Órgãos devem atuar na fiscalização, repressão, destruição de pistas ilegais e sanções administrativas – Foto: Reprodução/MPF

O Ministério Público Federal (MPF) acionou a Justiça para exigir a repressão coordenada a pistas de pouso clandestinas usadas por garimpeiros ilegais, principalmente em terras indígenas, como na região Yanomami em Roraima.

O plano de ação para localizar, destruir e impedir o funcionamento de aeródromos irregulares, deve ser elaborado pela Agência Nacional de Aviação Civil (Anac), Instituto Brasileiro do Meio Ambiente (Ibama), Instituto Chico Mendes de Conservação da Biodiversidade (ICMBio), União, Instituto de Proteção Ambiental do Amazonas (Ipaam), Fundação do Meio Ambiente e Recursos Hídricos de Roraima (Femarh) e o estado de Rondônia.

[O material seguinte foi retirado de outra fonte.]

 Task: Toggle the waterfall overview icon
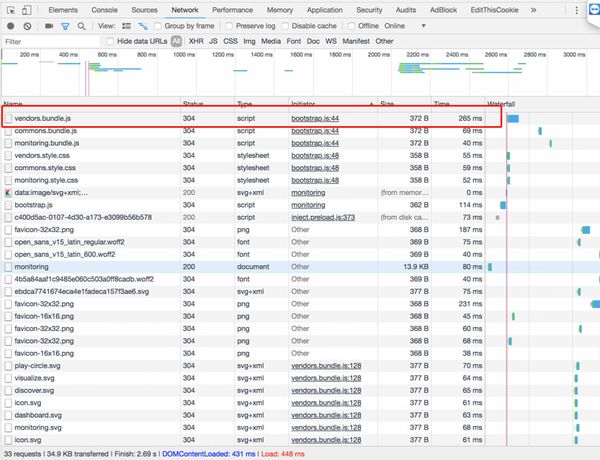click(x=141, y=25)
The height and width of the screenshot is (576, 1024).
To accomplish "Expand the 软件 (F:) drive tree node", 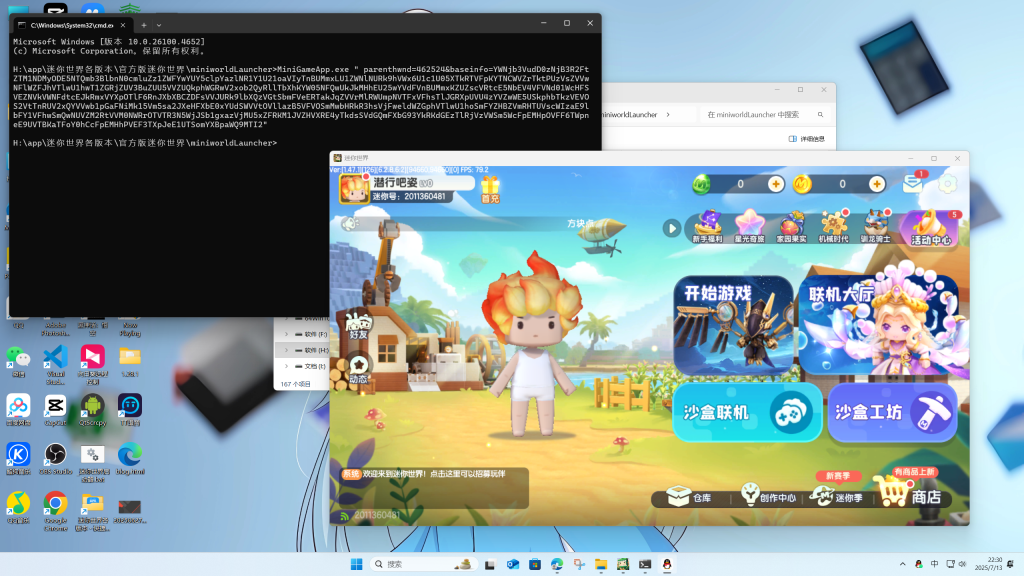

Segundo o MPF, essas pistas são a principal base logística para a mineração ilegal, usada para entrada de insumos e saída de minérios como ouro. Aviões e helicópteros operam em áreas remotas com pouca ou nenhuma fiscalização.

A ação alerta para o impacto direto sobre populações tradicionais, além de riscos à soberania nacional por permitir a exploração descontrolada de recursos em áreas protegidas. O número de pistas clandestinas subiu de 749 para 844 em apenas um ano, segundo dados de 2025.

O MPF também criticou a inércia dos órgãos competentes, que apontam limitações operacionais ou jurídicas. A Femarh é apontada como uma das entidades com responsabilidade sobre o controle ambiental e territorial local.

A Justiça decidirá se os órgãos deverão adotar ações permanentes de fiscalização e repressão, com destruição de pistas, punição a responsáveis e combate ao uso irregular do espaço aéreo.